### Task description
The expected output is each line in the data below that includes the string "agent".

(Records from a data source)
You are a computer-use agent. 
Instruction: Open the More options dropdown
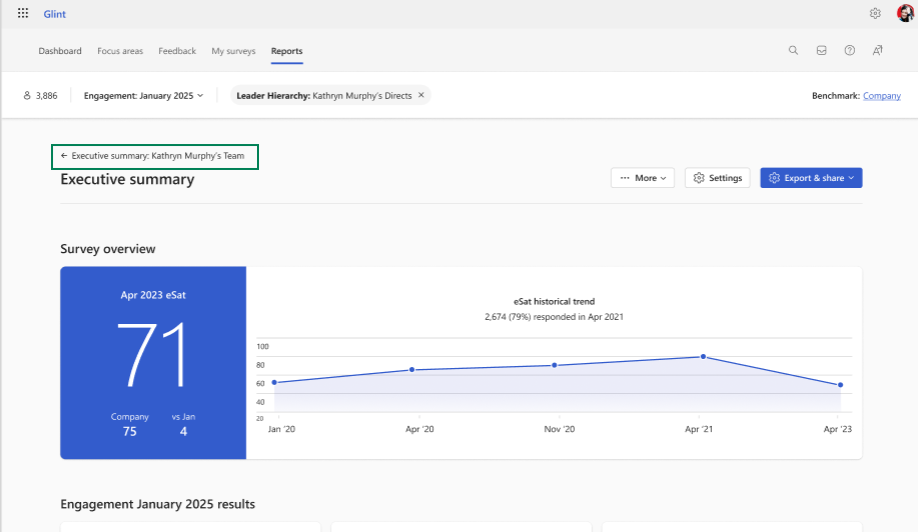tap(643, 178)
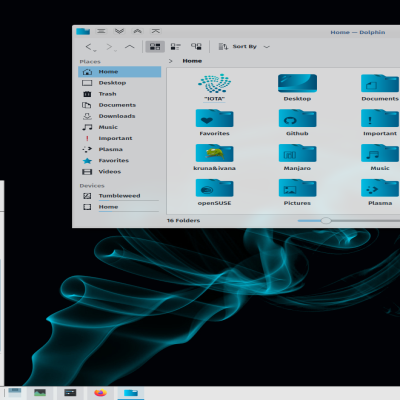Switch to Details tree view mode
This screenshot has width=400, height=400.
[x=196, y=47]
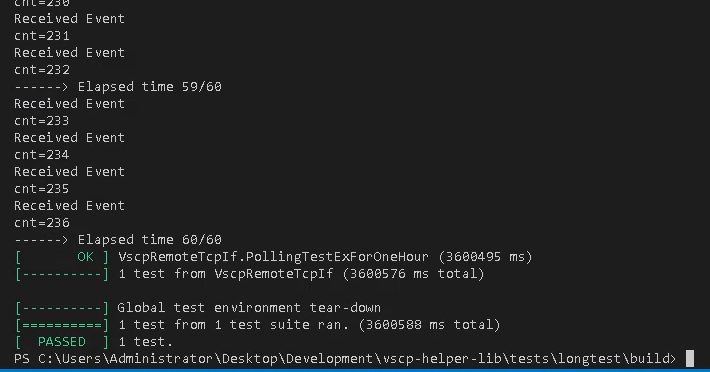This screenshot has width=710, height=372.
Task: Click the PowerShell prompt path ending in longtest\build
Action: point(345,359)
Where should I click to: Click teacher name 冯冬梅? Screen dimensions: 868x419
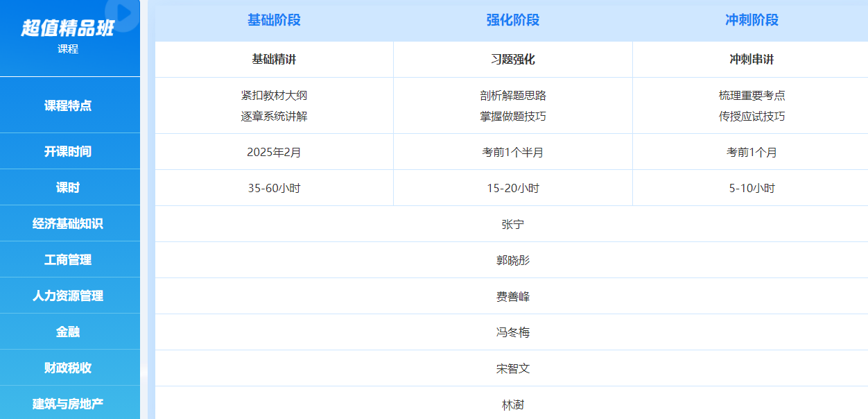[x=512, y=332]
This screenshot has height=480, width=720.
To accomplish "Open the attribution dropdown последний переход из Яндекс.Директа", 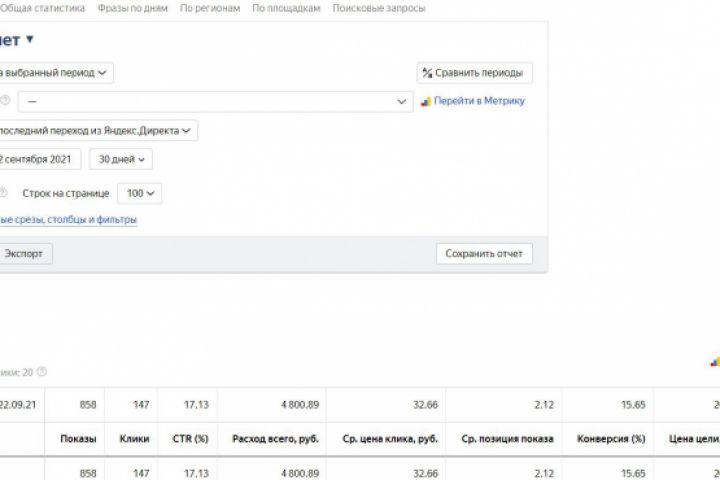I will click(x=98, y=130).
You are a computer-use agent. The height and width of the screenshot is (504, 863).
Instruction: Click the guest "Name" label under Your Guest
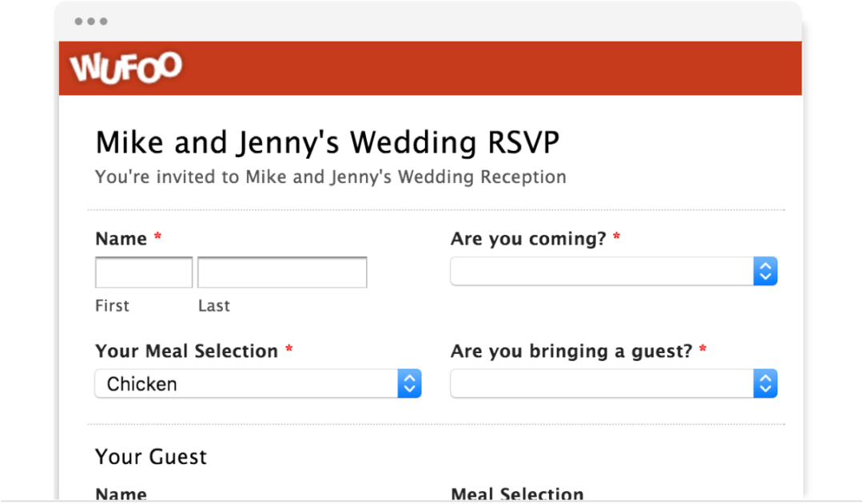[x=121, y=495]
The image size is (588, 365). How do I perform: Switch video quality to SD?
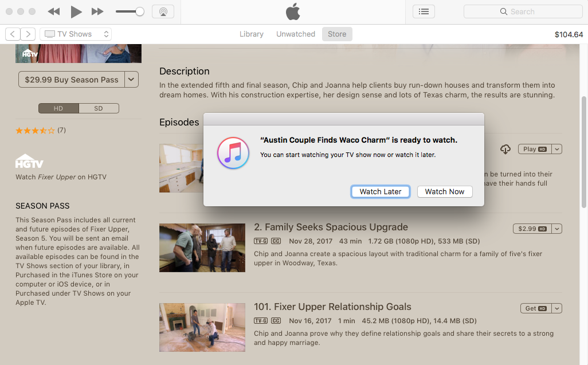(99, 108)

### Solution to this problem
You are a computer-use agent. 
You are a computer-use agent. The height and width of the screenshot is (504, 863).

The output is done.